Structural and Mechanistic Insights Derived from Saturation Mutagenesis of CcdB

Abstract

CcdB is a 101-residue homodimeric protein, which is part of the toxin-antitoxin (CcdB-CcdA) module important in F-plasmid maintenance in E. coli. We generated a site saturation mutagenesis library of CcdB. This mutant library was subjected to phenotypic screening in a strain with and without the F-plasmid and sequenced using Illumina sequencing. From a comparison of mutational tolerance at each residue in these two strains, we were able to identify the active site residues of CcdB involved in Gyrase binding, solely from mutant phenotypes. Average mutational tolerance at each individual residue further correlated well with residue depth.It is important to understand the mechanism by which binding of antitoxin to toxin in complex with its cellular results in toxin release and target rejuvenation. While an allosteric mechanism has been proposed previously, a transient ternary complex of Gyrase:CcdB:CcdA, which is an essential component for allostery, could not be experimentally detected (De Jonge et al, 2009).

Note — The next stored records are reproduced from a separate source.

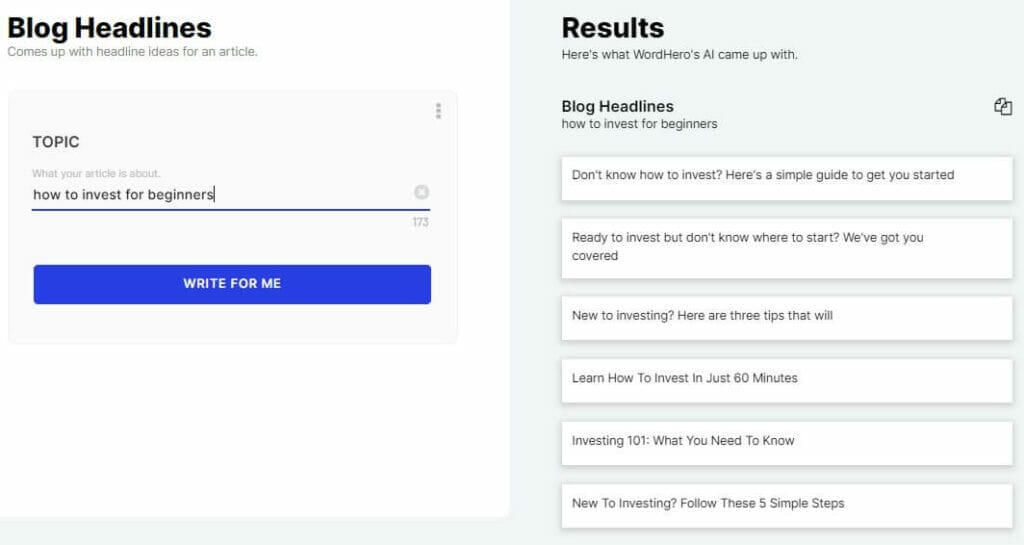Click the Blog Headlines label above the results
This screenshot has width=1024, height=545.
click(617, 106)
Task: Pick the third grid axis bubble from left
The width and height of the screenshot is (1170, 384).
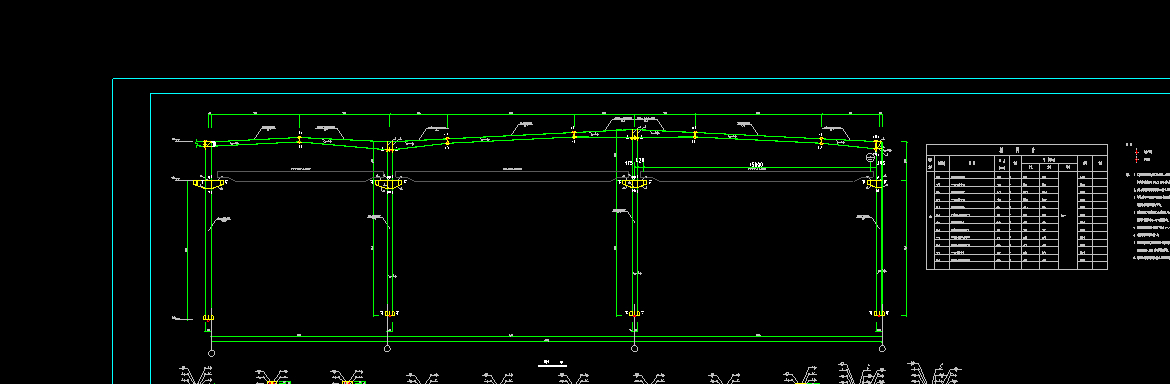Action: (x=634, y=348)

We identified CcdB residues important in CcdA binding from the deep sequencing data. This information was used to design SPR experiments to probe for ternary complex formation. We were able to detect a transient ternary complex between the C-terminal residues (61-72) of CcdA and the CcdB-Gyrase complex. The present study led to further insights into the binding mechanism of CcdA to CcdB and the rejuvenation mechanism whereby CcdA extracts CcdB from its complex with Gyrase.Thus saturation mutagenesis combined with deep sequencing is a powerful tool to elucidate the structural and functional determinants of a protein.